Kalın, "Kısa vadede olumlu yansımalarını bekliyor musunuz?" şeklinde bir başka soru üzerine, "Yarın iki liderin yapacağı görüşmede belki bunların detayları biraz daha netleşecek. Ondan sonra somutlaştıkça bu adımlar sizlerle paylaşacağız ama bizim de umudumuz kısa vadede bir takım somut adımların atılması."

Vefat eden Rus pilotun ailesine tazminat ödenip ödenmemesi konusundaki soruya ise Kalın, "Sayın Cumhurbaşkanımızın mektubunda ifade edilen, 'ailenin acılarının hafifletilmesi için biz gereken adımları atmaya hazırız' ailenin bu yönde bir talebi olursa, şu anda henüz yok tabi. Bunu dediğim gibi bir insani zeminde mutlaka değerlendireceğiz." cevabını verdi.

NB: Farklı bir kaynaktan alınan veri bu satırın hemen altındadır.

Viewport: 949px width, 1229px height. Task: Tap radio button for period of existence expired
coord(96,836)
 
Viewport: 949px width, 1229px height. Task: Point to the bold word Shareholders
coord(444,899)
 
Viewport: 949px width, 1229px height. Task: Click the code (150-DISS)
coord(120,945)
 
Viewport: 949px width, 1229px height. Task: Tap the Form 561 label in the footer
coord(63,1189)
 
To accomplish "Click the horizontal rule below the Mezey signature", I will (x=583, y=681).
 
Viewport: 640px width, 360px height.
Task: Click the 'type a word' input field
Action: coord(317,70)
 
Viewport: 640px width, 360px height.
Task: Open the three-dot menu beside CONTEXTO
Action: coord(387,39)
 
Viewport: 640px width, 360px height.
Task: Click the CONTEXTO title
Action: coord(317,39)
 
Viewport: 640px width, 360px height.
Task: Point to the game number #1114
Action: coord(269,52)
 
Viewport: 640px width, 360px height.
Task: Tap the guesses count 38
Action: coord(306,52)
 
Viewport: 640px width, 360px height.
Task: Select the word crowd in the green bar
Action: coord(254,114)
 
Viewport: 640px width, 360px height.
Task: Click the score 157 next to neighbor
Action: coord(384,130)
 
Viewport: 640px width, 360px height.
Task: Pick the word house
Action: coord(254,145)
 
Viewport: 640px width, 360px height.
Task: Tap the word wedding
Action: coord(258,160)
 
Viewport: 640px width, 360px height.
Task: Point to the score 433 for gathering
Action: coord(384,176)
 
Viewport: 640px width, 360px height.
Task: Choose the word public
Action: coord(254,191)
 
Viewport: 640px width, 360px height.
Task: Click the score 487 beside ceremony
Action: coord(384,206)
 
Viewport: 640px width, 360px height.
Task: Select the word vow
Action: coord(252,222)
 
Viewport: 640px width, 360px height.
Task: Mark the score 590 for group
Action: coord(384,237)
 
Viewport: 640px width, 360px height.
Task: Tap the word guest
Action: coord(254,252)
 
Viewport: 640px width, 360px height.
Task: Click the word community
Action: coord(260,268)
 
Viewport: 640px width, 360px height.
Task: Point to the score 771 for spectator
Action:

Başbakan Binali Yıldırım'ın Kazakistan ve Azerbaycan Devlet Başkanlarına Türk- Rus ilişkilerinin bu noktaya gelmesi açısından teşekkür ettiği hatırlatılarak, "Acaba nasıl katkıları oldu iki ülkenin?" şeklindeki soru üzerine şunları söyledi:

"Bu geçtiğimiz üç dört ay içerisinde bu konunun meselenin çözümüyle ilgili arabuluculuk yapan, devreye giren, inisiyatif alan kişiler oldu. Bunlar içerisinde özellikle Azerbaycan ve Kazakistan Devlet Başkanlarını zikretmek isteriz hakikaten. Ben çok detaya girmeyeyim belki Cumhurbaşkanımız daha detaylı kendileri sonra açıklarlar, ama onların ciddi katkısının olduğunu teslim etmek isteriz."

"Mısır'la benzer bir süreç yaşanır mı, ilişkilerin normalleşmesi açısından" şeklindeki soruya ise Kalın, "Şu anda belli bir düzeyde yürüyen ilişkiler var, onunla ilgili büyük bir değişiklik şu anda öngörülmüyor." karşılığını verdi.